Is there a straight-forward way to negate an entire where expression using ActiveRecord/ARel? It seems that where.not(), when given a hash of arguments, negates each expression individually, as opposed to negating the entire thing with a single SQL NOT.

Rails Example

Thing.where.not(attribute1: [1,2], attribute2: [3,4], attribute3: [5,6])

Would produce SQL:

select * from things where attribute1 NOT IN (1,2) AND attribute2 NOT IN (3,4) AND attribute3 NOT IN (5,6)

This isn't what I'm trying to do though. I want to negate the entire where clause with a single NOT.

select * from things where NOT(attribute1 IN (1,2) AND attribute2 IN (3,4) AND attribute3 IN (5,6))

In boolean notation, Rails seems to favor negating each component of the WHERE clause like this:

!(a) && !(b) && !(c)

But I want to negate the entire expression:

! [ (a) && (b) && (c) ]

Using DeMorgan's Law, I could write my query as !a || !b || !c, but that will result in some rather long and ugly code (less long with Rails 5 and or, but still ugly). I was hoping there is some syntactic sugar I'm missing using ActiveRecord or ARel?

Background Story

I'm writing a Ransack Equality Scope (e.g. _eq) to search for a condition and its condition's opposite.
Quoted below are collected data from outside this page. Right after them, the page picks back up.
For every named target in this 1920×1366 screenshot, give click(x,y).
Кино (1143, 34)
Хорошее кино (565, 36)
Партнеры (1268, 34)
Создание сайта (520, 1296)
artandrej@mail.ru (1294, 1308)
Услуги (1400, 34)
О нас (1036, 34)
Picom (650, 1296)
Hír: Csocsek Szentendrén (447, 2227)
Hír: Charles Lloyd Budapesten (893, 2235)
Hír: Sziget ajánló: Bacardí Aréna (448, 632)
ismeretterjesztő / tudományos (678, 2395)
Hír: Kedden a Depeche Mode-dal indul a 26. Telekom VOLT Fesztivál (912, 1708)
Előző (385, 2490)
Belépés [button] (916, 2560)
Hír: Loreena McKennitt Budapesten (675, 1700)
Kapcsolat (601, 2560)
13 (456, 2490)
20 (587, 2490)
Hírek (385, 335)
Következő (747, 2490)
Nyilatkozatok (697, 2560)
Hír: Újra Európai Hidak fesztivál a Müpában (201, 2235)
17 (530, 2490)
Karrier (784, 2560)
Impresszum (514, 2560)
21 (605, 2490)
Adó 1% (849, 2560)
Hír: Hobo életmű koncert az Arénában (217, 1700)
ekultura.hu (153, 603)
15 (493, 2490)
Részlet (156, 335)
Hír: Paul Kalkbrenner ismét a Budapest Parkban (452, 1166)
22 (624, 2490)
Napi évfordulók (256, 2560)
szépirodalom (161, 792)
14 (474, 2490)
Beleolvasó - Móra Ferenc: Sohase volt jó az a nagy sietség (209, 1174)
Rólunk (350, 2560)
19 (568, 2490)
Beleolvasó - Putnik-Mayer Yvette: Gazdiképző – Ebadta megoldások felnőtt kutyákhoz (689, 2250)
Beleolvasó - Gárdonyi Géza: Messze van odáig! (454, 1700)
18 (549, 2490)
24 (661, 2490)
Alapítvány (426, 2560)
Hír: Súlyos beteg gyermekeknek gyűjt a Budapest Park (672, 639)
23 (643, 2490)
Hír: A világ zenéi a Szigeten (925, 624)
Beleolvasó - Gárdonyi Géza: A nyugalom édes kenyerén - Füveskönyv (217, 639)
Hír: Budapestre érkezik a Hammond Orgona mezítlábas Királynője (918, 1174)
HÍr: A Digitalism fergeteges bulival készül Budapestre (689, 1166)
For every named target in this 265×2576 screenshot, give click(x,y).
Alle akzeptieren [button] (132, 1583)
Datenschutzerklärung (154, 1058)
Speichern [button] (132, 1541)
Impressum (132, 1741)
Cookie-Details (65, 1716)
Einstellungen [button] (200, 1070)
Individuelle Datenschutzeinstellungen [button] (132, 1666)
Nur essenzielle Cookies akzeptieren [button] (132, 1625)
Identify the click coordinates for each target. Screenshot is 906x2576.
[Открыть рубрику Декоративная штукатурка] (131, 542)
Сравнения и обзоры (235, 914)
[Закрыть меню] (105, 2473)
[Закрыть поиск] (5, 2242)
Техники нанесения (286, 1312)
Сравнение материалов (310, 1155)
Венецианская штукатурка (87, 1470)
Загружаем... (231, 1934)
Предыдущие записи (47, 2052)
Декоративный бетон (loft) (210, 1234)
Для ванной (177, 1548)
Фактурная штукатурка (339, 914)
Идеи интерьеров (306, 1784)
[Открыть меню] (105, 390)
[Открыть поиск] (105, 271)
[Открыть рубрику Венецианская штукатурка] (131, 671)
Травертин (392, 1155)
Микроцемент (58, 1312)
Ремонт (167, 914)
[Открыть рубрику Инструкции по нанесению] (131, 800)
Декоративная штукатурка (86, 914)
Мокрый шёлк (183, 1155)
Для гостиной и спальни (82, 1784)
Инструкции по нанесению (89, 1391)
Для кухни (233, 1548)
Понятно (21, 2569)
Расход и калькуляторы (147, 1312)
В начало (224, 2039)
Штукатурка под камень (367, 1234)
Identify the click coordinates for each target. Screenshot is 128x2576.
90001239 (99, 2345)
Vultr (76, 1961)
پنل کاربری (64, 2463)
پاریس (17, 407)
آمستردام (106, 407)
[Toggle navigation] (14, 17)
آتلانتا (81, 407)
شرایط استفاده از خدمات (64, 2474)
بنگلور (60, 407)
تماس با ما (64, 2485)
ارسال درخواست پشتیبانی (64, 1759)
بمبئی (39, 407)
scope :can_find_things_eq, ->(boolean = true) {
  case boolean
    when true, 'true'
      where(conditions_for_things)
    when false, 'false'
      where.not(conditions_for_things)
    end
  }

def self.ransackable_scopes(_auth_object = nil)
  %i[can_find_things_eq]
end

If I use my Rails 5 suggestion above and my example I started out with, I can get my negation query to work...but the code is long and ugly.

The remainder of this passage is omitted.